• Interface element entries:
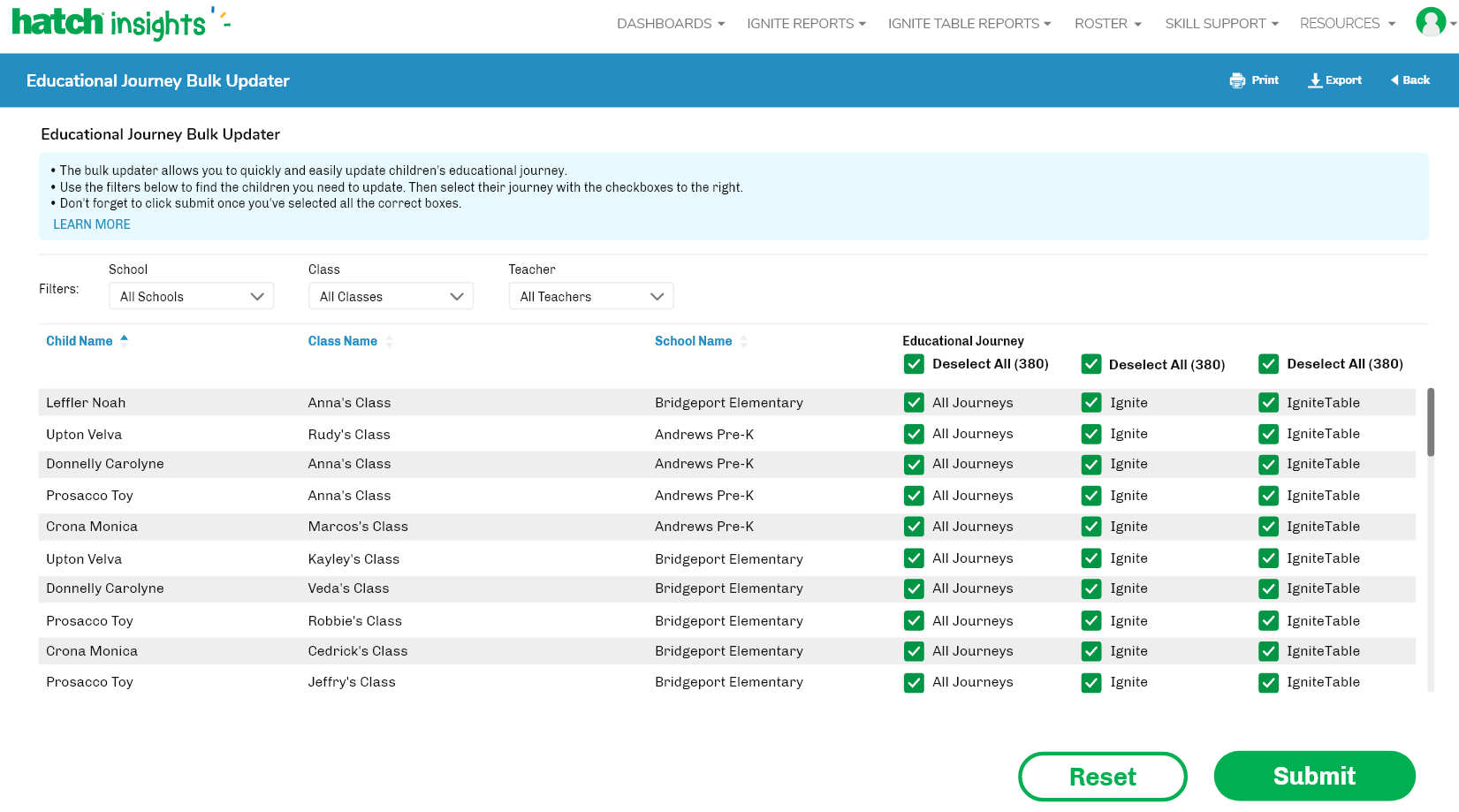Open the All Schools filter dropdown

[x=191, y=297]
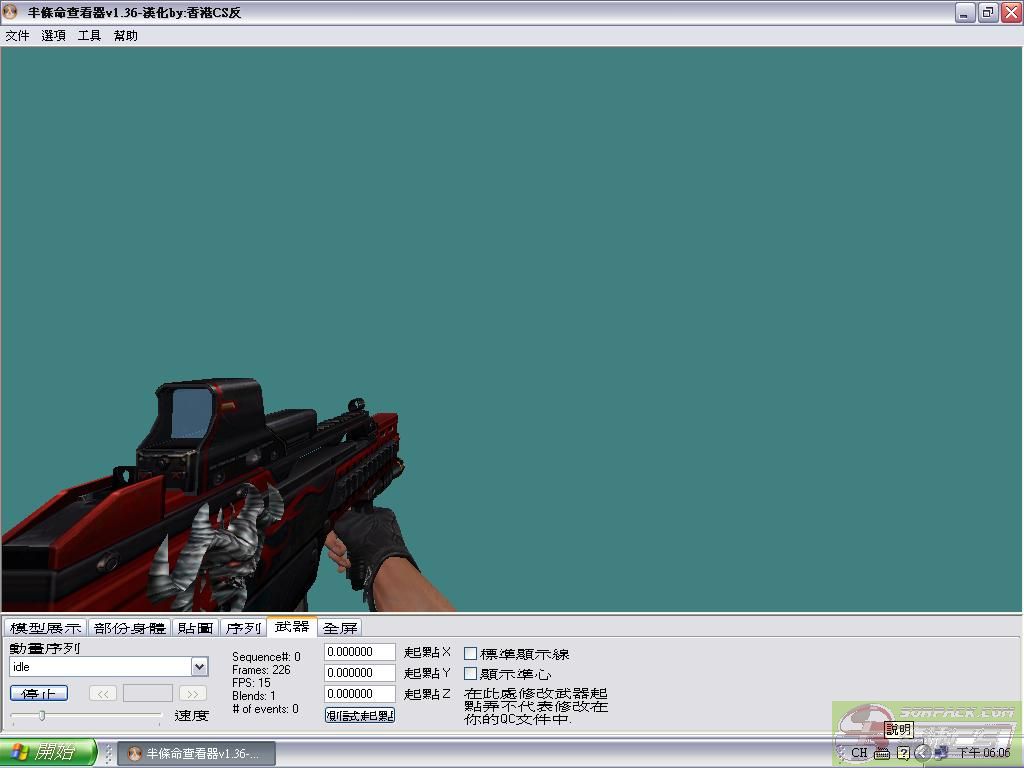Click the network icon in system tray
Screen dimensions: 1024x768
(941, 753)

• What needs to be done:
Return the lines of the entries verbatim, starting with the line that contains "[x=191, y=297]" and ending with the final line of the entries, both included. Omit the pictures from your reply.

• Solution to the exercise:
[x=191, y=297]
Click the network icon in system tray
Screen dimensions: 1024x768
(941, 753)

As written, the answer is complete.